### YOUR TASK
Return all records exactly. Nothing may be added.

(Stored data entries)
=== Section Start ===

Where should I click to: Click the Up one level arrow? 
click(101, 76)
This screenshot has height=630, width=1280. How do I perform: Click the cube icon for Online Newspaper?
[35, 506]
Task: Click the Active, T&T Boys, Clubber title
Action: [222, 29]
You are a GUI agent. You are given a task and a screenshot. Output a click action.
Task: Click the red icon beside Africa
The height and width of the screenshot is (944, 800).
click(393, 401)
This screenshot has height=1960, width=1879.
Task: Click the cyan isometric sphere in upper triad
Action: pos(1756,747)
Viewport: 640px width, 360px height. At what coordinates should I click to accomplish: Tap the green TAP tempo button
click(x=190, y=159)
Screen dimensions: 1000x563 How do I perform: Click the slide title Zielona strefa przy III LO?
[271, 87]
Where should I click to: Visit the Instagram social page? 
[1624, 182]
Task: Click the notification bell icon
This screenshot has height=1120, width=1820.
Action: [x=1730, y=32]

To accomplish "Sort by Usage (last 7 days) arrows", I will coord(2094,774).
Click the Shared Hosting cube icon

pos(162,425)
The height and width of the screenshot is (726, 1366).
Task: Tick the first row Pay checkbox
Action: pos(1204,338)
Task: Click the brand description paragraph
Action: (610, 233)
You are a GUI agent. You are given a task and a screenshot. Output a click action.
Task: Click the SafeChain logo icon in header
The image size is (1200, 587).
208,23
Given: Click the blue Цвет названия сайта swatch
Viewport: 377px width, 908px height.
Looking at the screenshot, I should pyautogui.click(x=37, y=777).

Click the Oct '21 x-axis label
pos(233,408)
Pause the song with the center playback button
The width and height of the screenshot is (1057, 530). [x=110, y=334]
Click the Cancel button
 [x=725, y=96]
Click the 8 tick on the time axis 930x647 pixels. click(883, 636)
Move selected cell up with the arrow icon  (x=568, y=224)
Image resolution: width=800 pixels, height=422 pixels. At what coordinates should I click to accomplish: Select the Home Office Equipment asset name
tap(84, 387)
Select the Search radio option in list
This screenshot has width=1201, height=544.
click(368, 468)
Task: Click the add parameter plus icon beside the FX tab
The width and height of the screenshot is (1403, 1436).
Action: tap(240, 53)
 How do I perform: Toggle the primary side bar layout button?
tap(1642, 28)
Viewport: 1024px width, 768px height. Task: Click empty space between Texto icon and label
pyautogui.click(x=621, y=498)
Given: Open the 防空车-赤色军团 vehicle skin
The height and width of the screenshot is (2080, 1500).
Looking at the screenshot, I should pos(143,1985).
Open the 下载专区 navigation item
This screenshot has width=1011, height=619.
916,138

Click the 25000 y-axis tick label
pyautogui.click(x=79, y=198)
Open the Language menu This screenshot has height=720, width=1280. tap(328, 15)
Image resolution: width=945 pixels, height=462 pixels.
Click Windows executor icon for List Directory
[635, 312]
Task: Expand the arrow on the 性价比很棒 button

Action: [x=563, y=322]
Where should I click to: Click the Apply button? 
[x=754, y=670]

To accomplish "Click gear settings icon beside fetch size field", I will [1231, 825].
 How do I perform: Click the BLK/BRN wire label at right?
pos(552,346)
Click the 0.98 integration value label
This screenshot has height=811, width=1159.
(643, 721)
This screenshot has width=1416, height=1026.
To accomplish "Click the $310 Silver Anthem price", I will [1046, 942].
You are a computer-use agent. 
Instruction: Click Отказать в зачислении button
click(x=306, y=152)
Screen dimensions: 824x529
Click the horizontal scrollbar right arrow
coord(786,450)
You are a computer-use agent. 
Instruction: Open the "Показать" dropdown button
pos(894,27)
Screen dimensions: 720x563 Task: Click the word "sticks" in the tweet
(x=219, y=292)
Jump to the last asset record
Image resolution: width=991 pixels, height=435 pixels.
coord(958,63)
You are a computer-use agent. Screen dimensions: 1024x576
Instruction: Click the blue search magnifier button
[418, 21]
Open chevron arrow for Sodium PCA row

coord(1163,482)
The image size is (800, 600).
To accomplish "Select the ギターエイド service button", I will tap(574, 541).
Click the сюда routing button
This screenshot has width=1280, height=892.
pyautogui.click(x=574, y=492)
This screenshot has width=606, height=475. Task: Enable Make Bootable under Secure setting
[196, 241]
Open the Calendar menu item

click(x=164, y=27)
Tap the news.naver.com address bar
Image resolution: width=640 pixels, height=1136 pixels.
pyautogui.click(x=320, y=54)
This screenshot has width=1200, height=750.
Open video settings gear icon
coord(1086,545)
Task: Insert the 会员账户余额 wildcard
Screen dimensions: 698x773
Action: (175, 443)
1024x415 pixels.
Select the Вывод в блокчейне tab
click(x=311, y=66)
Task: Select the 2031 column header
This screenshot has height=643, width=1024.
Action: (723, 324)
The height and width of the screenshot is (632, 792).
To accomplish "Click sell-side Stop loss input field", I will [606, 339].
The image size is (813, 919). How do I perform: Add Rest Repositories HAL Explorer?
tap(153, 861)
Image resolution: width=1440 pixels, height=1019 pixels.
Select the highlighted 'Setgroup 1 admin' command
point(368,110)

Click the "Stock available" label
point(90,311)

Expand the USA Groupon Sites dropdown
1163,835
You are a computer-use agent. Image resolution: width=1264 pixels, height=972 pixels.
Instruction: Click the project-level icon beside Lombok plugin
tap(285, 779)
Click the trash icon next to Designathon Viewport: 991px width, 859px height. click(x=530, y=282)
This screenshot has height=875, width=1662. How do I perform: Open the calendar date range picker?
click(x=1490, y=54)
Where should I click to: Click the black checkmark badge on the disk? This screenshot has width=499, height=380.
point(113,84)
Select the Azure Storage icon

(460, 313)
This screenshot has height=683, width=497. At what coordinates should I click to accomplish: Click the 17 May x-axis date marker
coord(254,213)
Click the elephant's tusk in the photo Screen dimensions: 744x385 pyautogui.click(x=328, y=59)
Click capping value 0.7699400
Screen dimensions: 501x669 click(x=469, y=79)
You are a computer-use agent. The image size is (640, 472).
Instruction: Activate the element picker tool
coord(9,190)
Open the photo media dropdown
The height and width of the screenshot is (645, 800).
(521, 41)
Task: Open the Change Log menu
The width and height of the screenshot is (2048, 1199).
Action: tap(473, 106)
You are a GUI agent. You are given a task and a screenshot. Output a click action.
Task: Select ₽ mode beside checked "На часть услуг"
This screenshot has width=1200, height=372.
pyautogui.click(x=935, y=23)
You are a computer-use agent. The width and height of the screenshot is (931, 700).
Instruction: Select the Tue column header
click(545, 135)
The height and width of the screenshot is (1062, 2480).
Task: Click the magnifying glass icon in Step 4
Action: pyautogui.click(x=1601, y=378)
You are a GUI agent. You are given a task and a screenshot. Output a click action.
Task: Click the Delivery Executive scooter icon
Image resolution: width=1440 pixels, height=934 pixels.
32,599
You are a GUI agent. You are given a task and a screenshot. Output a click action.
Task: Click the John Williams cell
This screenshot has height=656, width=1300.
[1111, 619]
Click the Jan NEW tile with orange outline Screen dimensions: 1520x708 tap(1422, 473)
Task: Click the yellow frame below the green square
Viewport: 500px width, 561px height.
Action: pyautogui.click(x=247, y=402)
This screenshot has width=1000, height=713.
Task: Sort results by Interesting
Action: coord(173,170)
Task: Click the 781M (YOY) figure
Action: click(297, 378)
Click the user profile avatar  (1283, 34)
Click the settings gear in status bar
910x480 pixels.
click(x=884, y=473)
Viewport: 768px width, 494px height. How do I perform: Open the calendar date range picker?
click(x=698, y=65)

=== Section End ===

### REPLY
Where should I click to: Click the Up one level arrow? 
click(101, 76)
This screenshot has height=630, width=1280. How do I perform: Click the cube icon for Online Newspaper?
[35, 506]
Task: Click the Active, T&T Boys, Clubber title
Action: [222, 29]
You are a GUI agent. You are given a task and a screenshot. Output a click action.
Task: Click the red icon beside Africa
The height and width of the screenshot is (944, 800).
click(393, 401)
This screenshot has height=1960, width=1879.
Task: Click the cyan isometric sphere in upper triad
Action: pos(1756,747)
Viewport: 640px width, 360px height. At what coordinates should I click to accomplish: Tap the green TAP tempo button
click(x=190, y=159)
Screen dimensions: 1000x563 How do I perform: Click the slide title Zielona strefa przy III LO?
[271, 87]
Where should I click to: Visit the Instagram social page? 
[1624, 182]
Task: Click the notification bell icon
This screenshot has height=1120, width=1820.
Action: [x=1730, y=32]

To accomplish "Sort by Usage (last 7 days) arrows", I will coord(2094,774).
Click the Shared Hosting cube icon

pos(162,425)
The height and width of the screenshot is (726, 1366).
Task: Tick the first row Pay checkbox
Action: pos(1204,338)
Task: Click the brand description paragraph
Action: (610, 233)
You are a GUI agent. You are given a task and a screenshot. Output a click action.
Task: Click the SafeChain logo icon in header
The image size is (1200, 587).
208,23
Given: Click the blue Цвет названия сайта swatch
Viewport: 377px width, 908px height.
Looking at the screenshot, I should pyautogui.click(x=37, y=777).

Click the Oct '21 x-axis label
pos(233,408)
Pause the song with the center playback button
The width and height of the screenshot is (1057, 530). [x=110, y=334]
Click the Cancel button
 [x=725, y=96]
Click the 8 tick on the time axis 930x647 pixels. click(883, 636)
Move selected cell up with the arrow icon  (x=568, y=224)
Image resolution: width=800 pixels, height=422 pixels. At what coordinates should I click to accomplish: Select the Home Office Equipment asset name
tap(84, 387)
Select the Search radio option in list
This screenshot has width=1201, height=544.
click(368, 468)
Task: Click the add parameter plus icon beside the FX tab
The width and height of the screenshot is (1403, 1436).
Action: tap(240, 53)
 How do I perform: Toggle the primary side bar layout button?
tap(1642, 28)
Viewport: 1024px width, 768px height. Task: Click empty space between Texto icon and label
pyautogui.click(x=621, y=498)
Given: Open the 防空车-赤色军团 vehicle skin
The height and width of the screenshot is (2080, 1500).
Looking at the screenshot, I should pos(143,1985).
Open the 下载专区 navigation item
This screenshot has width=1011, height=619.
916,138

Click the 25000 y-axis tick label
pyautogui.click(x=79, y=198)
Open the Language menu This screenshot has height=720, width=1280. tap(328, 15)
Image resolution: width=945 pixels, height=462 pixels.
Click Windows executor icon for List Directory
[635, 312]
Task: Expand the arrow on the 性价比很棒 button

Action: [x=563, y=322]
Where should I click to: Click the Apply button? 
[x=754, y=670]

To accomplish "Click gear settings icon beside fetch size field", I will [1231, 825].
 How do I perform: Click the BLK/BRN wire label at right?
pos(552,346)
Click the 0.98 integration value label
This screenshot has height=811, width=1159.
(643, 721)
This screenshot has width=1416, height=1026.
To accomplish "Click the $310 Silver Anthem price", I will [1046, 942].
You are a computer-use agent. 
Instruction: Click Отказать в зачислении button
click(x=306, y=152)
Screen dimensions: 824x529
Click the horizontal scrollbar right arrow
coord(786,450)
You are a computer-use agent. 
Instruction: Open the "Показать" dropdown button
pos(894,27)
Screen dimensions: 720x563 Task: Click the word "sticks" in the tweet
(x=219, y=292)
Jump to the last asset record
Image resolution: width=991 pixels, height=435 pixels.
coord(958,63)
You are a computer-use agent. Screen dimensions: 1024x576
Instruction: Click the blue search magnifier button
[418, 21]
Open chevron arrow for Sodium PCA row

coord(1163,482)
The image size is (800, 600).
To accomplish "Select the ギターエイド service button", I will tap(574, 541).
Click the сюда routing button
This screenshot has width=1280, height=892.
pyautogui.click(x=574, y=492)
This screenshot has width=606, height=475. Task: Enable Make Bootable under Secure setting
[196, 241]
Open the Calendar menu item

click(x=164, y=27)
Tap the news.naver.com address bar
Image resolution: width=640 pixels, height=1136 pixels.
pyautogui.click(x=320, y=54)
This screenshot has width=1200, height=750.
Open video settings gear icon
coord(1086,545)
Task: Insert the 会员账户余额 wildcard
Screen dimensions: 698x773
Action: (175, 443)
1024x415 pixels.
Select the Вывод в блокчейне tab
click(x=311, y=66)
Task: Select the 2031 column header
This screenshot has height=643, width=1024.
Action: (723, 324)
The height and width of the screenshot is (632, 792).
To accomplish "Click sell-side Stop loss input field", I will [606, 339].
The image size is (813, 919). How do I perform: Add Rest Repositories HAL Explorer?
tap(153, 861)
Image resolution: width=1440 pixels, height=1019 pixels.
Select the highlighted 'Setgroup 1 admin' command
point(368,110)

Click the "Stock available" label
point(90,311)

Expand the USA Groupon Sites dropdown
1163,835
You are a computer-use agent. Image resolution: width=1264 pixels, height=972 pixels.
Instruction: Click the project-level icon beside Lombok plugin
tap(285, 779)
Click the trash icon next to Designathon Viewport: 991px width, 859px height. click(x=530, y=282)
This screenshot has height=875, width=1662. How do I perform: Open the calendar date range picker?
click(x=1490, y=54)
Where should I click to: Click the black checkmark badge on the disk? This screenshot has width=499, height=380.
point(113,84)
Select the Azure Storage icon

(460, 313)
This screenshot has height=683, width=497. At what coordinates should I click to accomplish: Click the 17 May x-axis date marker
coord(254,213)
Click the elephant's tusk in the photo Screen dimensions: 744x385 pyautogui.click(x=328, y=59)
Click capping value 0.7699400
Screen dimensions: 501x669 click(x=469, y=79)
You are a computer-use agent. The image size is (640, 472).
Instruction: Activate the element picker tool
coord(9,190)
Open the photo media dropdown
The height and width of the screenshot is (645, 800).
(521, 41)
Task: Open the Change Log menu
The width and height of the screenshot is (2048, 1199).
Action: tap(473, 106)
You are a GUI agent. You are given a task and a screenshot. Output a click action.
Task: Select ₽ mode beside checked "На часть услуг"
This screenshot has width=1200, height=372.
pyautogui.click(x=935, y=23)
You are a computer-use agent. The width and height of the screenshot is (931, 700).
Instruction: Select the Tue column header
click(545, 135)
The height and width of the screenshot is (1062, 2480).
Task: Click the magnifying glass icon in Step 4
Action: pyautogui.click(x=1601, y=378)
You are a GUI agent. You are given a task and a screenshot. Output a click action.
Task: Click the Delivery Executive scooter icon
Image resolution: width=1440 pixels, height=934 pixels.
32,599
You are a GUI agent. You are given a task and a screenshot. Output a click action.
Task: Click the John Williams cell
This screenshot has height=656, width=1300.
[1111, 619]
Click the Jan NEW tile with orange outline Screen dimensions: 1520x708 tap(1422, 473)
Task: Click the yellow frame below the green square
Viewport: 500px width, 561px height.
Action: pyautogui.click(x=247, y=402)
This screenshot has width=1000, height=713.
Task: Sort results by Interesting
Action: coord(173,170)
Task: Click the 781M (YOY) figure
Action: click(297, 378)
Click the user profile avatar  (1283, 34)
Click the settings gear in status bar
910x480 pixels.
click(x=884, y=473)
Viewport: 768px width, 494px height. How do I perform: Open the calendar date range picker?
click(x=698, y=65)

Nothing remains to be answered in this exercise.